__Required work__
All entries are to be reproduced exactly; the pictures are to be omitted.

---------- Supplied records ----------

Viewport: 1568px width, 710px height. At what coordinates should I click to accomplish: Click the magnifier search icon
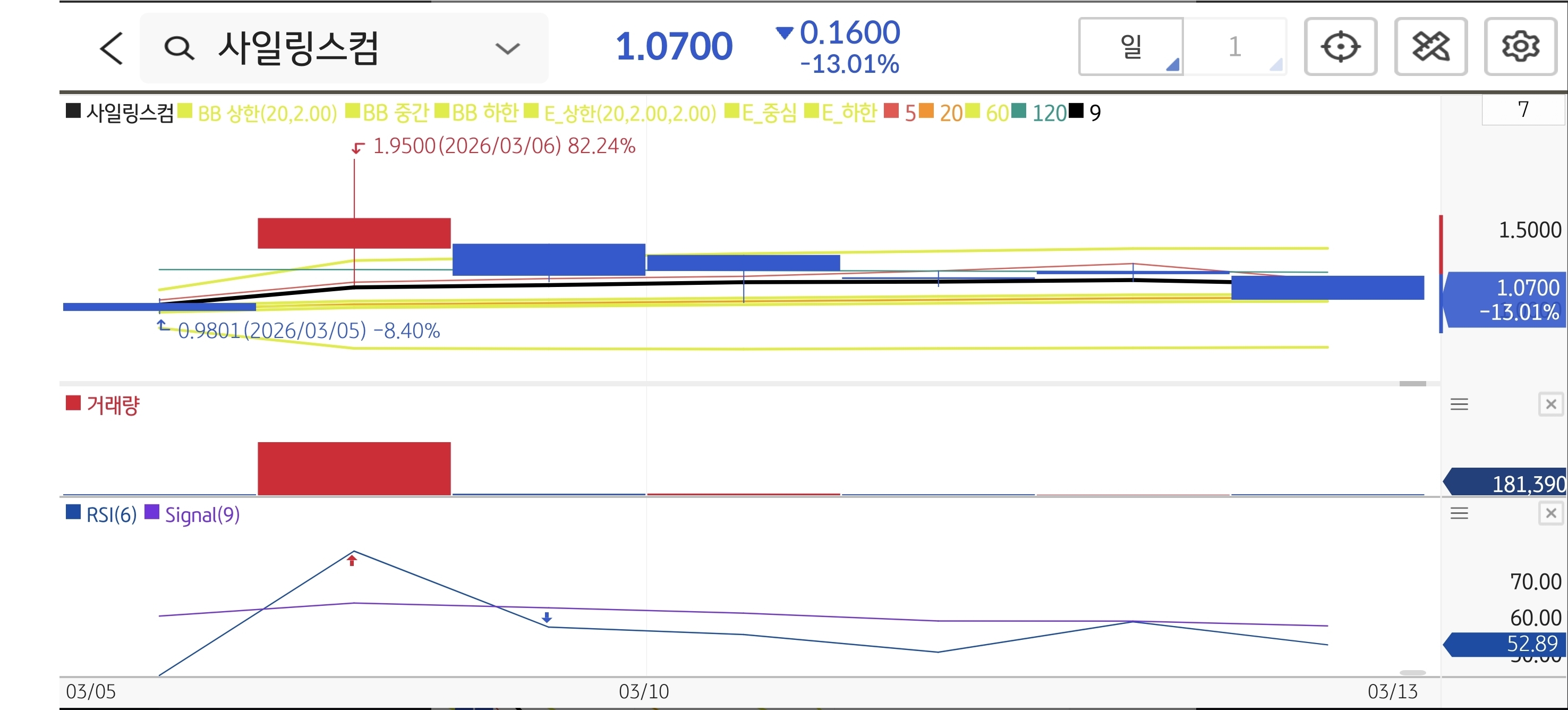click(179, 48)
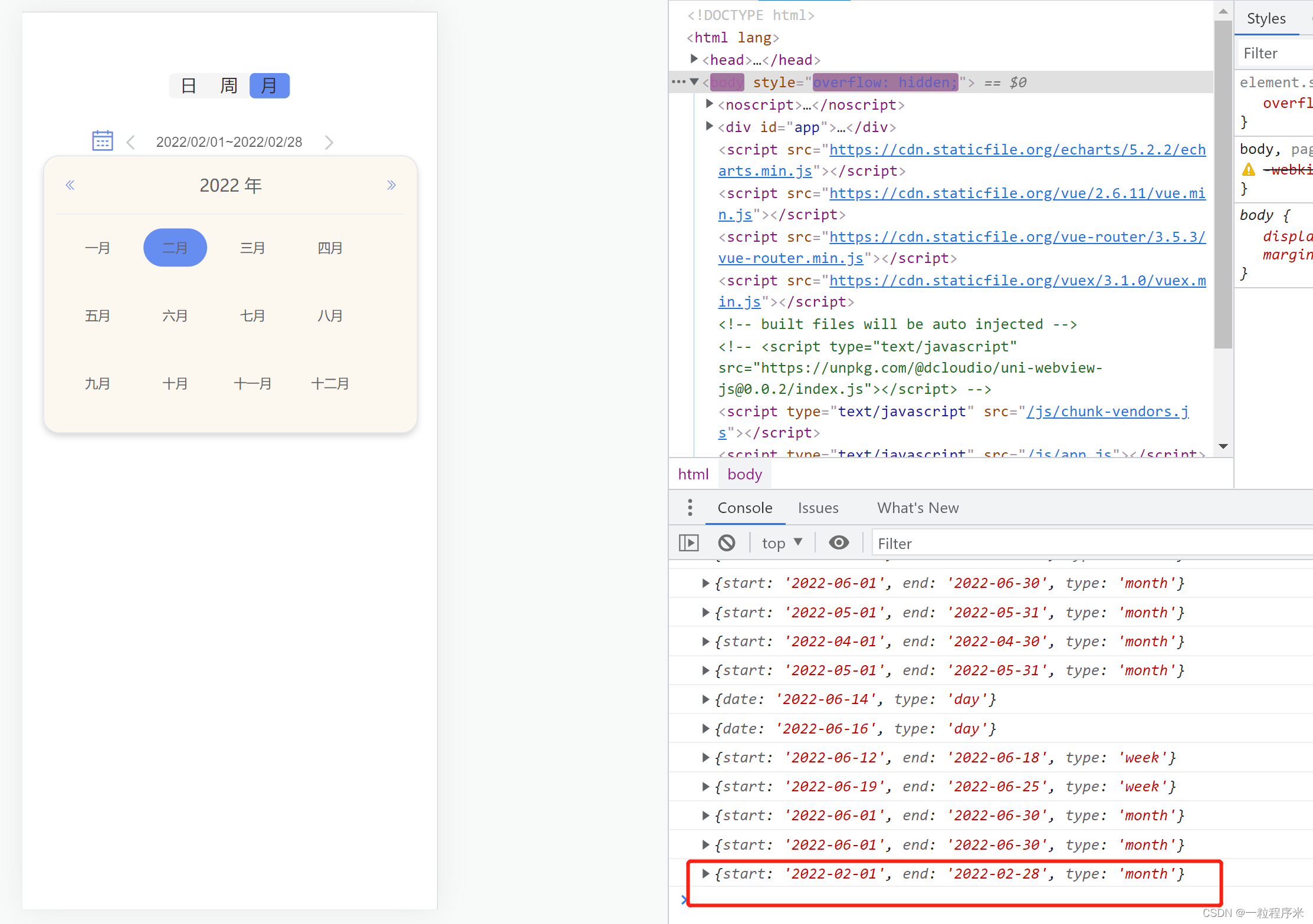Open the console drawer three-dot menu

coord(690,508)
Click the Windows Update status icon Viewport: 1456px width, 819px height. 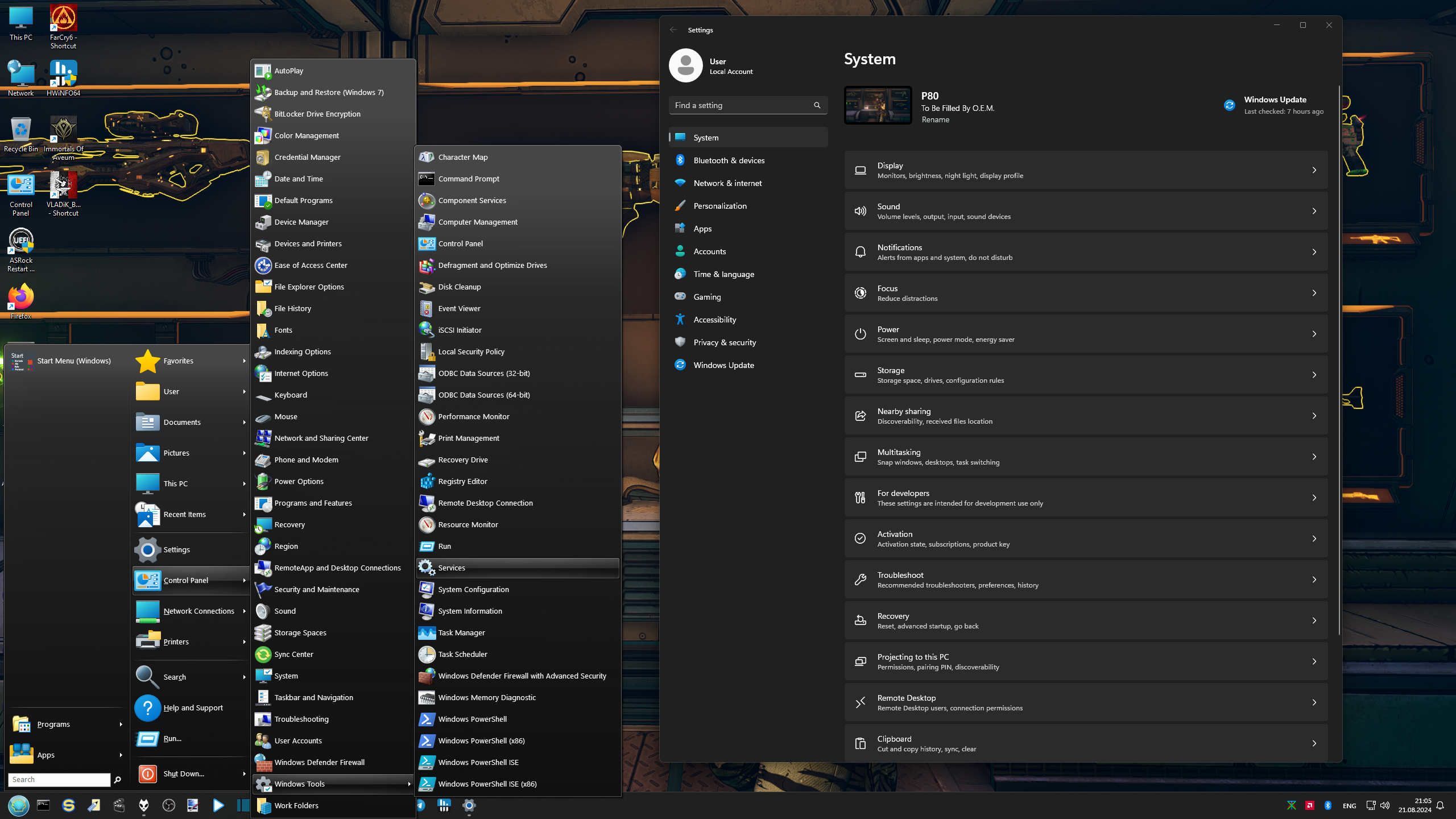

----------

__Solution__
Viewport: 1568px width, 710px height. At what coordinates should I click to accomplish: Click the magnifier search icon
click(179, 48)
Open the console drawer three-dot menu

coord(690,508)
Click the Windows Update status icon Viewport: 1456px width, 819px height. 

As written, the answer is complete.